Re: kjournald wasting CPU in invert_lock fs/jbd/commit.c

From: Andrew Morton
Date: Mon Jul 11 2005 - 17:47:19 EST


Steven Rostedt <rostedt@xxxxxxxxxxx> wrote:
>
> I noticed that the code in commit.c of the jbd system can waste CPU
> cycles.

How did you notice? By code inspection or by runtime observation? If the
latter, please share.

> The offending code is as follows.
>
> static int inverted_lock(journal_t *journal, struct buffer_head *bh)
> {
> if (!jbd_trylock_bh_state(bh)) {
> spin_unlock(&journal->j_list_lock);
> schedule();
> return 0;
> }
> return 1;
> }

"offending" is a good description. That code sucks. But it sits on the
edge between two subsystems which really really want to take those locks in
opposite order.


> This code makes a loop if the jbd_trylock_bh_state fails. This code will
> wait till whoever owns the lock releases it. But it is really in a busy
> loop and will only be interrupted when the kjournald uses up all its
> quota. So it's basically just wasting CPU cycles here.
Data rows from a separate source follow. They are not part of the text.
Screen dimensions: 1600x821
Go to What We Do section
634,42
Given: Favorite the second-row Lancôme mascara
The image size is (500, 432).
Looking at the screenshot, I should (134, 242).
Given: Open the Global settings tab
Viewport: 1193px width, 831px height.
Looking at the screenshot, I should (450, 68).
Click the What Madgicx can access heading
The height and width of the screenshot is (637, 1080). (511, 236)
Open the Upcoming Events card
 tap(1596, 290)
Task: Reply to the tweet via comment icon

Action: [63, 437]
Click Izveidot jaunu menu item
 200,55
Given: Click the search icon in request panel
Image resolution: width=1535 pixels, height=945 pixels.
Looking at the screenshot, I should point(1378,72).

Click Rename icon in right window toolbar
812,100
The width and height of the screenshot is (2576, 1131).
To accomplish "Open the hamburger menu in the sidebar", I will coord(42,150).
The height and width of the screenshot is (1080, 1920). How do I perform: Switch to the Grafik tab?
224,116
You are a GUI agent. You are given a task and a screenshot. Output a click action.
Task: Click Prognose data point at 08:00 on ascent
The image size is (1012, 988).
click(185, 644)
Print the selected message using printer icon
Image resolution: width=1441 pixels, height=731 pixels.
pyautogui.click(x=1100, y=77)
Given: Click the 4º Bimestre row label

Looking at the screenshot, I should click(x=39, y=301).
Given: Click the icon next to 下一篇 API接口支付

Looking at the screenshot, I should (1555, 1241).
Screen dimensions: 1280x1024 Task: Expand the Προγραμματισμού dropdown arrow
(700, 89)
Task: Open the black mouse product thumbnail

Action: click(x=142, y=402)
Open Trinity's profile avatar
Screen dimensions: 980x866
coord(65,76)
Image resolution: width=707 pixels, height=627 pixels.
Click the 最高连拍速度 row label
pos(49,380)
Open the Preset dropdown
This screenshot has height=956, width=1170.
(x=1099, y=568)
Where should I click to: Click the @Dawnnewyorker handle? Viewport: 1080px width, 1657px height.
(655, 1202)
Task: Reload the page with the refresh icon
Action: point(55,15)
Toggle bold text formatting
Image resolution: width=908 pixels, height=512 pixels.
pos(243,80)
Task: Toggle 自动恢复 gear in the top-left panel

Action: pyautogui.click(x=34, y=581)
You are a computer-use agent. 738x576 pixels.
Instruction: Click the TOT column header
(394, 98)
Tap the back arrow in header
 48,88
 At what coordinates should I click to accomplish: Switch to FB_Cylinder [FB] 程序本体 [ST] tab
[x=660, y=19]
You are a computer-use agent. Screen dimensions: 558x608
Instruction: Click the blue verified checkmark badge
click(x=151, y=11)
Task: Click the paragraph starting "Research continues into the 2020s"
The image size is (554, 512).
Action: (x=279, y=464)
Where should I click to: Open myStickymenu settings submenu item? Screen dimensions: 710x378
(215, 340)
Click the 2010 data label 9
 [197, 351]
Yeah. But these _are_ spinlocks, so spinning is what's supposed to happen.
Maybe we should dump that silly schedule() and just do cpu_relax().
Although I do recall once theorising that the time we spend in the
schedule() might be preventing livelocks.

> The following
> patch should fix this.
>
> Signed-off-by: Steven Rostedt rostedt@xxxxxxxxxxx

Please put "<>" around the email address.

> ---
> --- a/fs/jbd/commit.c 2005-07-11 17:51:37.000000000 -0400
> +++ b/fs/jbd/commit.c 2005-07-11 17:51:58.000000000 -0400
> @@ -87,7 +87,7 @@ static int inverted_lock(journal_t *jour
> {
> if (!jbd_trylock_bh_state(bh)) {
> spin_unlock(&journal->j_list_lock);
> - schedule();
> + yield();
> return 0;
> }
> return 1;

Nope, yield() can cause terribly long delays when other tasks are cpu-bound.